Em português conhecemos o país como Islândia. Na língua inglesa seria Iceland, ou terra do gelo. Durante dez anos, o simpático país europeu batalhou contra empresas que usavam seu nome. Assim, na guerra Iceland versus Iceland, Iceland saiu vitoriosa.
O caso mais emblemático envolveu uma rede de supermercados do Reino Unido, muito conhecida, chamada Iceland Foods. Essa rede obteve a marca Iceland, em 2016, na Comunidade Europeia e passou a tentar impor seu direito perante outras empresas.
Mas o erro foi entrar em conflito com os vikings islandeses: a Iceland Foods tentou se opor à tentativa do país de registrar a marca Inspired by Iceland. A empresa recorreu, perdeu; recorreu novamente, perdeu de novo; e, no terceiro recurso, perdeu outra vez. Há ainda uma instância superior, o Tribunal de Justiça, mas a empresa, em meados do ano passado, afirmou que desistiria da disputa.
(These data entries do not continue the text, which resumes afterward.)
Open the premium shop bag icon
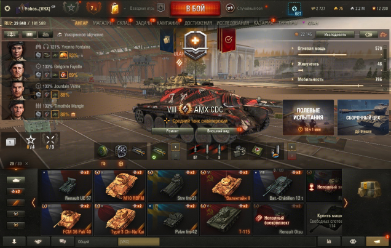 tap(114, 8)
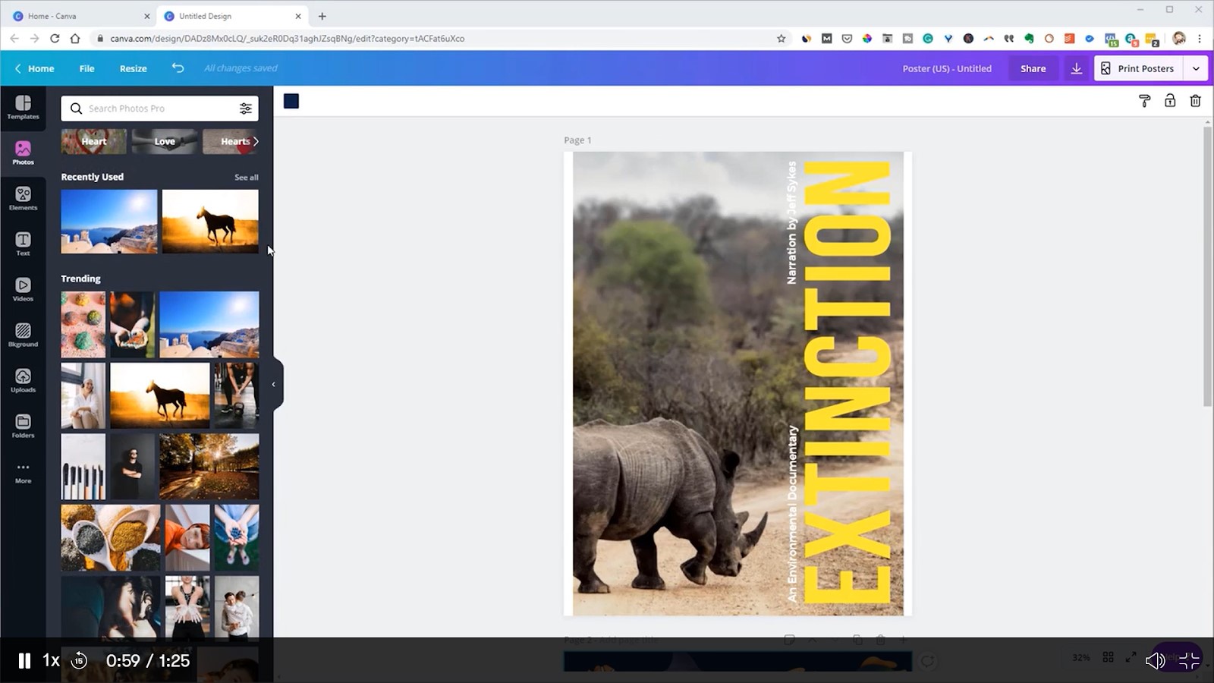Pause the video playback
Viewport: 1214px width, 683px height.
tap(24, 661)
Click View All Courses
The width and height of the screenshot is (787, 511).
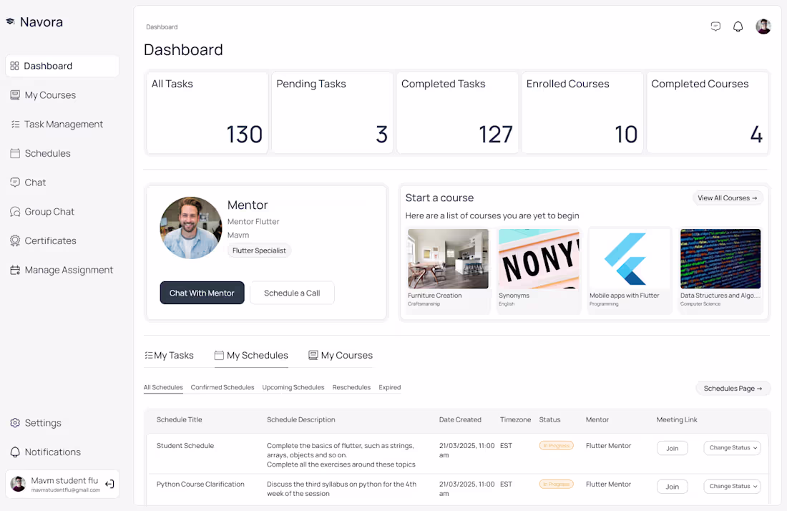coord(728,198)
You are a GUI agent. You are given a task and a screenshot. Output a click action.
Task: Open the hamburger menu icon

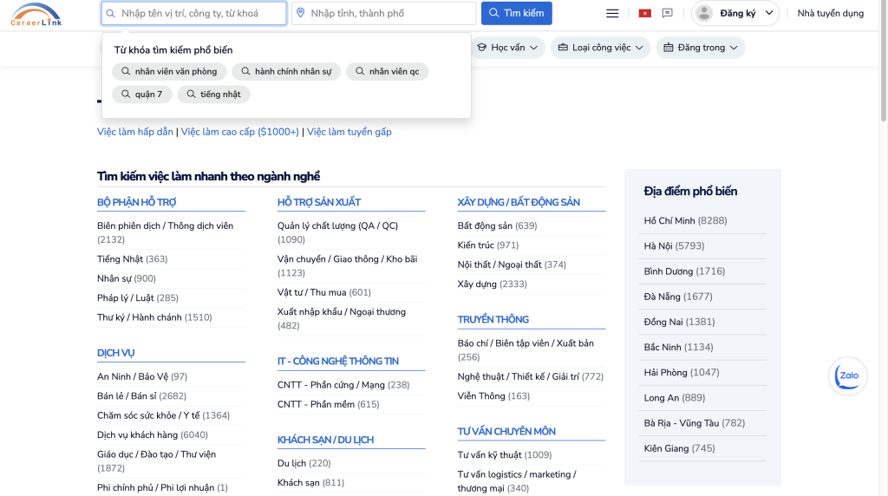pyautogui.click(x=612, y=14)
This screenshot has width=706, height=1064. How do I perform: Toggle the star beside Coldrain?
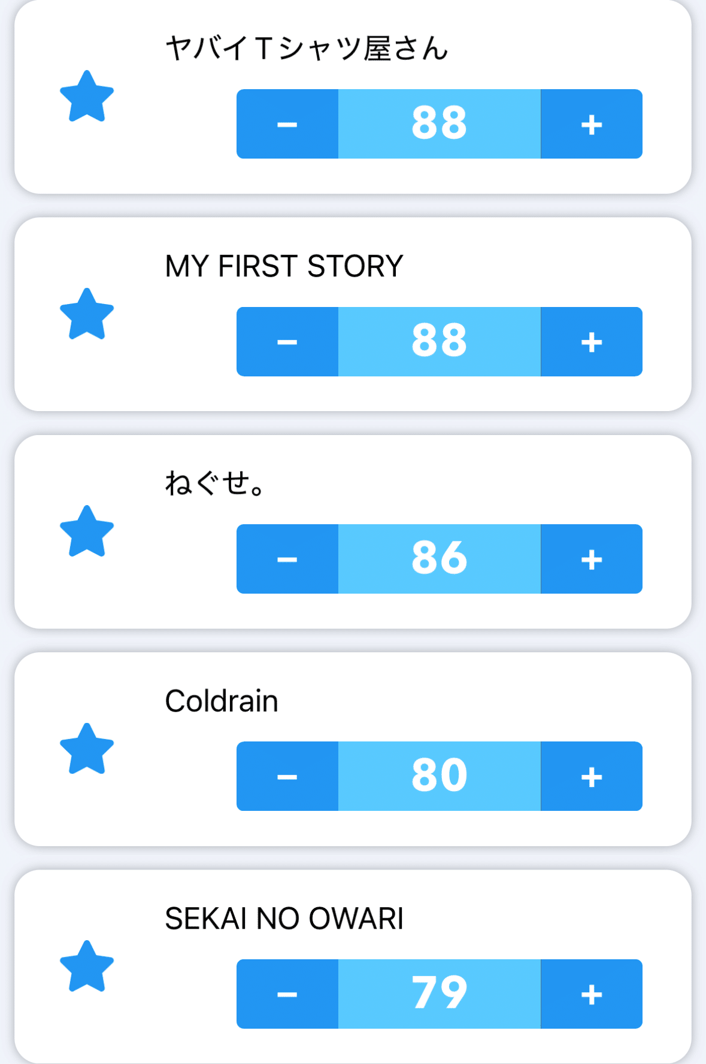(87, 749)
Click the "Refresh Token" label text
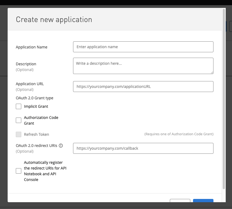The height and width of the screenshot is (209, 232). (37, 134)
Para os executivos da empresa, o cálculo envolveu a pequena chance de vitória diante de três derrotas seguidas e os custos com advogados. Falou mais alto o bom senso e o valor esperado negativo. A rendição ocorreu somente agora, em 2026.
Parece algo absurdo, mas a empresa existe desde 1970 e só registrou a marca Iceland em toda a Europa em 2005. A nação existe desde 874, sendo estranho imaginar que uma rede de supermercados tenha o registro do nome de um país.